Though this slowed from February's 2.6% decline, it is still yet another unwelcome contracting in lending.
Germany
John Clarke, chief investment officer at GHC Capital Markets, warned that most of the eurozone's economic growth is skewed towards its most powerful state, Germany – and things aren't necessarily healthy there either.
"The eurozone as a whole, excluding Germany, has not really recovered at all. The thing I'm worried about with regards to the eurozone is that money supply growth is pretty much basically zero," he said.
"And if you look at the main drive of monetary growth, which is bank lending, bank lending in the eurozone is falling. That includes within Germany. In the last 12 months, bank lending in Germany is down 3%. Bank lending in the eurozone as a whole is down 3%.
"Unless that turns around any time soon, it means that monetary supply growth which is pretty close to zero across the eurozone is going to carry on weakening. That means you will not see sustainable rates of growth in GDP across the eurozone as a whole for quite some time to come."
But bank lending may not turn around for some time. Despite much help from the European Central Bank (ECB), through ultra-low interest rates and schemes to make lending less risky and cheaper for financial firms, lending to non-financial businesses in the eurozone dropped by 3.1% (€62.9bn) in the year to March 2014 said Eurostat, to the lowest level since the data was first collected in 2004.
"Overall, the figures suggest that lending has still not bottomed at the start of 2014, despite historically low policy and market rates and much more favourable funding conditions for banks," said a research note from Citi's European economics department.
ECB action?
The ECB is likely to step up a gear in its attempts to get banks lending into the eurozone economy again.
"We expect the ECB to step in with more decisive action at its June meeting," said Kyriakopoulou of CEBR.
"ECB President Mario Draghi recently stated that the Governing council is 'comfortable with acting next time', and this has been followed by hints from other ECB sources pointing to the likelihood of monetary expansion in June.
"This is likely to take the form of a rate cut, bringing the deposit rate into negative territory for the first time in the ECB's history, and may also include a new long-term refinancing operation (LTRO) to improve liquidity and encourage bank lending."
Policymakers face a dilemma, however.
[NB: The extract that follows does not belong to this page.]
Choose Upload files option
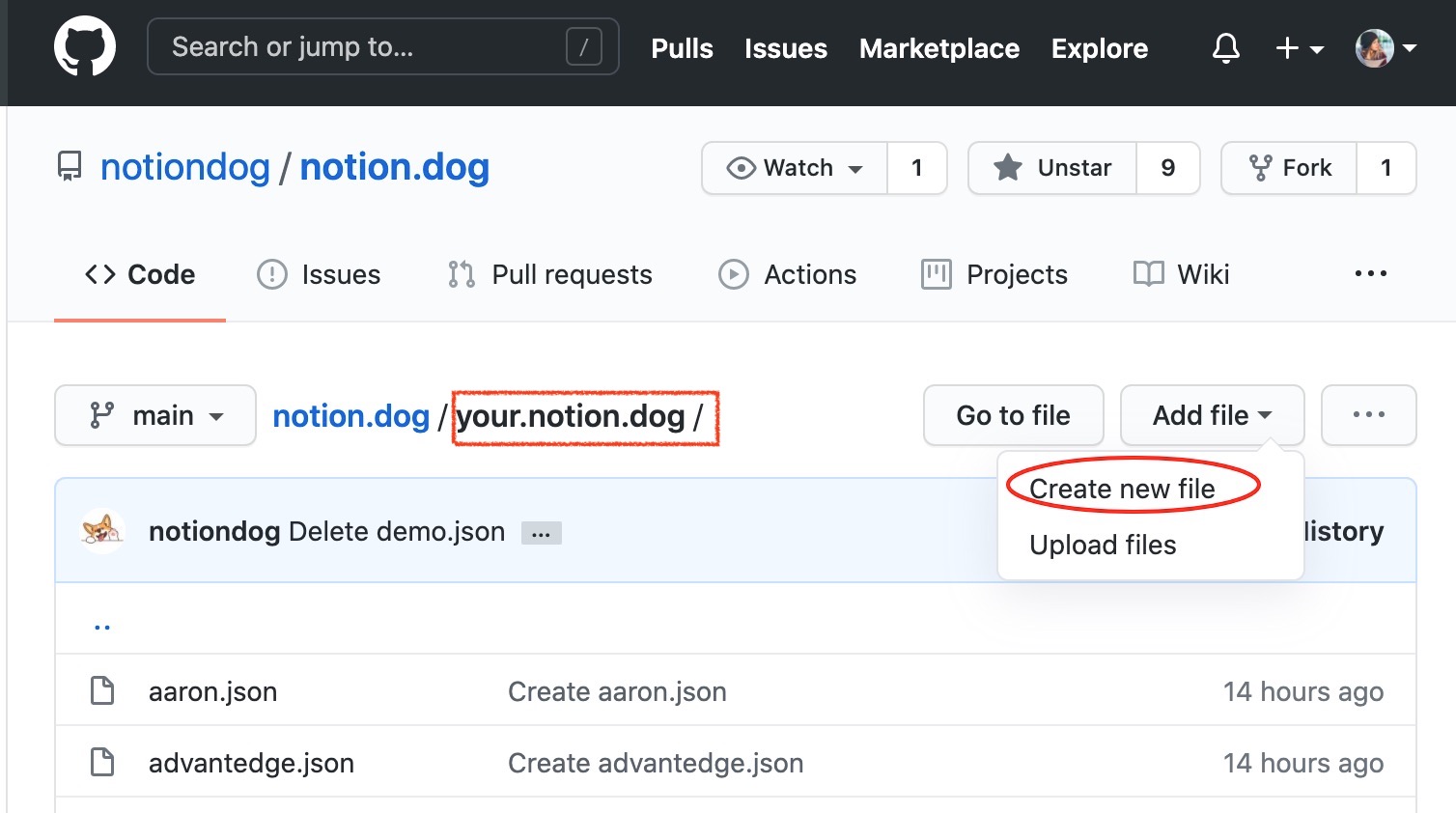 tap(1103, 545)
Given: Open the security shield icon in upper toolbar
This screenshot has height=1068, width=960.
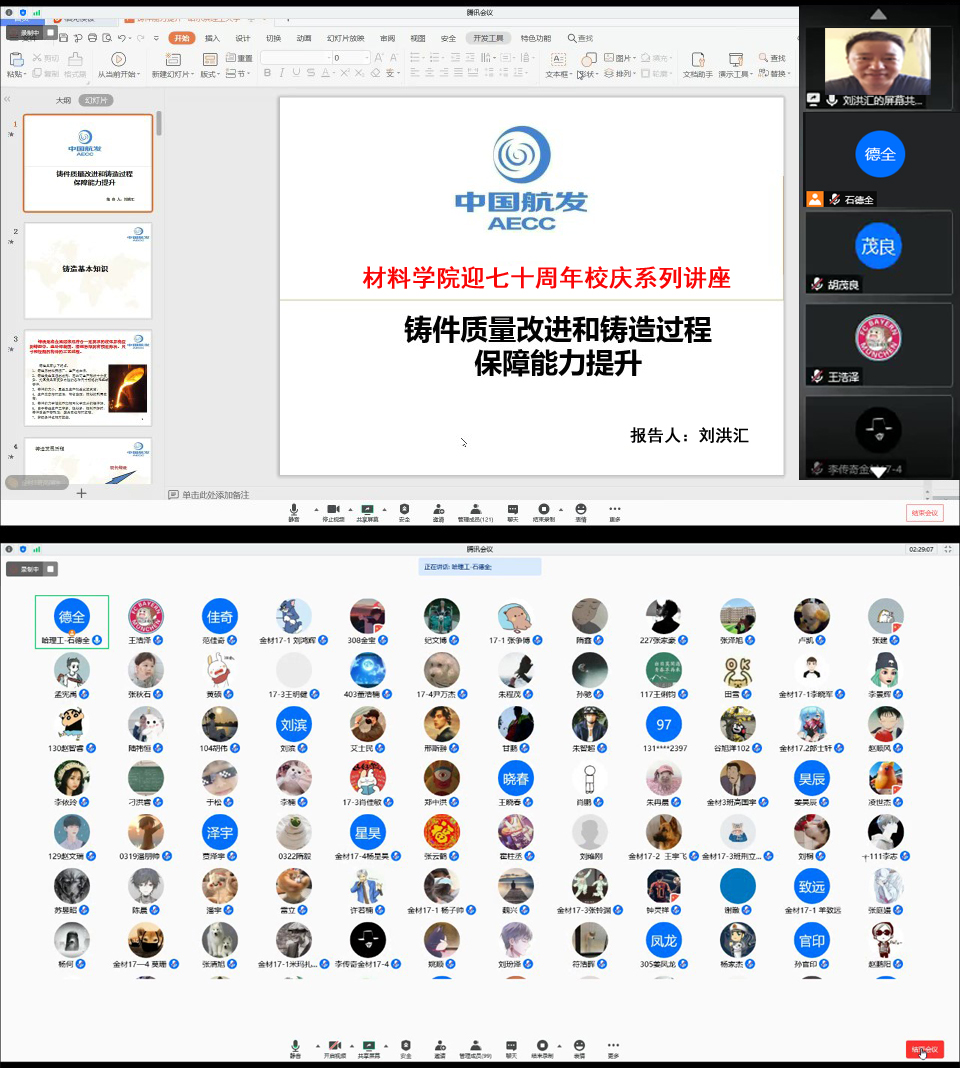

They want banks to lend more out, but are also imposing tougher regulation on the financial sector to prevent another financial crisis.
Much of that regulation is centred on forcing banks to hold more capital against their lending, so if things do go awry and defaults happen they have enough of a buffer to soak up the losses rather than turn to national governments for taxpayer-funded bailouts.
But rather than increase the amount of capital they hold, many banks are just cutting back on their lending and selling of existing loan assets.
Whether any more action by the ECB actually increases bank lending remains to be seen, but the sustainability of the eurozone recovery rests heavily on its success.